What to produce
The expected output is the data below, restated word for word.

Data for processing
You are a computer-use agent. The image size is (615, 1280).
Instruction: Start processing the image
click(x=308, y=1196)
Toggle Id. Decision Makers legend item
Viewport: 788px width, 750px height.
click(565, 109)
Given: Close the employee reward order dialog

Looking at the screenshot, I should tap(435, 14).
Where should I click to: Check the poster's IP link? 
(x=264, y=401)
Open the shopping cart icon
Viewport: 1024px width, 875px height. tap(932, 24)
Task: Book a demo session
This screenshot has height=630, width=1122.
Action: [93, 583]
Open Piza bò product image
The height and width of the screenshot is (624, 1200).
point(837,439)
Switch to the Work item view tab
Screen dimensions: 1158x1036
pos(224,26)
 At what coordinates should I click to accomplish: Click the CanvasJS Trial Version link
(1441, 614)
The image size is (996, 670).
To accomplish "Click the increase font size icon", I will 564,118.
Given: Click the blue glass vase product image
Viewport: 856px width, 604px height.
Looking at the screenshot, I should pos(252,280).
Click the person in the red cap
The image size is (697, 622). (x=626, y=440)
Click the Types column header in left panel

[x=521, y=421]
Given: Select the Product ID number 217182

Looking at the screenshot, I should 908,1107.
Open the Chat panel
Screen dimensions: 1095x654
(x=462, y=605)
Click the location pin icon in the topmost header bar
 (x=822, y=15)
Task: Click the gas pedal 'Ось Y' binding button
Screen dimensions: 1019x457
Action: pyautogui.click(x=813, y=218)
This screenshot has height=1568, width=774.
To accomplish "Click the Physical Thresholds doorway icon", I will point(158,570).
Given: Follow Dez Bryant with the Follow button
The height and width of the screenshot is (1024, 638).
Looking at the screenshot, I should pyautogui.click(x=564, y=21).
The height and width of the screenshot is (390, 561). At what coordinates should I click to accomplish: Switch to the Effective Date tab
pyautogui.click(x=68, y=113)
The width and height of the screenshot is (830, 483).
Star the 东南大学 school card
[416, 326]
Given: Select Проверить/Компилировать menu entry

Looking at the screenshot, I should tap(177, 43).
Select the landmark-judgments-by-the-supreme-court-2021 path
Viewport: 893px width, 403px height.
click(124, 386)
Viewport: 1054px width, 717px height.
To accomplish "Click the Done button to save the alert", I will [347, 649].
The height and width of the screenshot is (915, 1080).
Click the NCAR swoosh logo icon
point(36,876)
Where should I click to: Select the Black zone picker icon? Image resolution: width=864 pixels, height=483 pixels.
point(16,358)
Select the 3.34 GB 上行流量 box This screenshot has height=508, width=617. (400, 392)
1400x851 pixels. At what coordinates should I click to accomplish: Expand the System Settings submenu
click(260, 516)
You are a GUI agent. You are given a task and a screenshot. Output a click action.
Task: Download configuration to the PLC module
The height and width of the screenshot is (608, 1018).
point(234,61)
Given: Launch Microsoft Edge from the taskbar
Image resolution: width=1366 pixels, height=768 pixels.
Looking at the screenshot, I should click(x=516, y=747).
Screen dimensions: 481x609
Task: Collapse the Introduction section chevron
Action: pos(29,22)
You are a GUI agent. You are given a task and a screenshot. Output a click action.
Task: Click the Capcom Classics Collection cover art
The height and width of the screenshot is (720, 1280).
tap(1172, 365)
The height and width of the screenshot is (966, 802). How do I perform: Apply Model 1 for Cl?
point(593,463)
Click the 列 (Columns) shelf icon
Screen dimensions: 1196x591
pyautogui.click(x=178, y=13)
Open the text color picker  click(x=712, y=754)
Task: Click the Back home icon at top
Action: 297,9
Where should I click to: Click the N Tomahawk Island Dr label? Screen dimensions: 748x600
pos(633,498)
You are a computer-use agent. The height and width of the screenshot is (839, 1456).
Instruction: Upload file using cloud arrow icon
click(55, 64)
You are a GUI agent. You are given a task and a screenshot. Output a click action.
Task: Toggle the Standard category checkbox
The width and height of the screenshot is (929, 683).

Task output
You are a computer-use agent. The image size is (615, 1280).
Instruction: Start processing the image
click(x=308, y=1196)
Toggle Id. Decision Makers legend item
Viewport: 788px width, 750px height.
click(565, 109)
Given: Close the employee reward order dialog

Looking at the screenshot, I should tap(435, 14).
Where should I click to: Check the poster's IP link? 
(x=264, y=401)
Open the shopping cart icon
Viewport: 1024px width, 875px height. tap(932, 24)
Task: Book a demo session
This screenshot has height=630, width=1122.
Action: [93, 583]
Open Piza bò product image
The height and width of the screenshot is (624, 1200).
point(837,439)
Switch to the Work item view tab
Screen dimensions: 1158x1036
pos(224,26)
 At what coordinates should I click to accomplish: Click the CanvasJS Trial Version link
(1441, 614)
The image size is (996, 670).
To accomplish "Click the increase font size icon", I will 564,118.
Given: Click the blue glass vase product image
Viewport: 856px width, 604px height.
Looking at the screenshot, I should pos(252,280).
Click the person in the red cap
The image size is (697, 622). (x=626, y=440)
Click the Types column header in left panel

[x=521, y=421]
Given: Select the Product ID number 217182

Looking at the screenshot, I should 908,1107.
Open the Chat panel
Screen dimensions: 1095x654
(x=462, y=605)
Click the location pin icon in the topmost header bar
 (x=822, y=15)
Task: Click the gas pedal 'Ось Y' binding button
Screen dimensions: 1019x457
Action: pyautogui.click(x=813, y=218)
This screenshot has height=1568, width=774.
To accomplish "Click the Physical Thresholds doorway icon", I will point(158,570).
Given: Follow Dez Bryant with the Follow button
The height and width of the screenshot is (1024, 638).
Looking at the screenshot, I should pyautogui.click(x=564, y=21).
The height and width of the screenshot is (390, 561). At what coordinates should I click to accomplish: Switch to the Effective Date tab
pyautogui.click(x=68, y=113)
The width and height of the screenshot is (830, 483).
Star the 东南大学 school card
[416, 326]
Given: Select Проверить/Компилировать menu entry

Looking at the screenshot, I should tap(177, 43).
Select the landmark-judgments-by-the-supreme-court-2021 path
Viewport: 893px width, 403px height.
click(124, 386)
Viewport: 1054px width, 717px height.
To accomplish "Click the Done button to save the alert", I will [347, 649].
The height and width of the screenshot is (915, 1080).
Click the NCAR swoosh logo icon
point(36,876)
Where should I click to: Select the Black zone picker icon? Image resolution: width=864 pixels, height=483 pixels.
point(16,358)
Select the 3.34 GB 上行流量 box This screenshot has height=508, width=617. (400, 392)
1400x851 pixels. At what coordinates should I click to accomplish: Expand the System Settings submenu
click(260, 516)
You are a GUI agent. You are given a task and a screenshot. Output a click action.
Task: Download configuration to the PLC module
The height and width of the screenshot is (608, 1018).
point(234,61)
Given: Launch Microsoft Edge from the taskbar
Image resolution: width=1366 pixels, height=768 pixels.
Looking at the screenshot, I should click(x=516, y=747).
Screen dimensions: 481x609
Task: Collapse the Introduction section chevron
Action: pos(29,22)
You are a GUI agent. You are given a task and a screenshot. Output a click action.
Task: Click the Capcom Classics Collection cover art
The height and width of the screenshot is (720, 1280).
tap(1172, 365)
The height and width of the screenshot is (966, 802). How do I perform: Apply Model 1 for Cl?
point(593,463)
Click the 列 (Columns) shelf icon
Screen dimensions: 1196x591
pyautogui.click(x=178, y=13)
Open the text color picker  click(x=712, y=754)
Task: Click the Back home icon at top
Action: 297,9
Where should I click to: Click the N Tomahawk Island Dr label? Screen dimensions: 748x600
pos(633,498)
You are a computer-use agent. The height and width of the screenshot is (839, 1456).
Instruction: Upload file using cloud arrow icon
click(55, 64)
You are a GUI agent. You are given a task and a screenshot. Output a click action.
Task: Toggle the Standard category checkbox
The width and height of the screenshot is (929, 683).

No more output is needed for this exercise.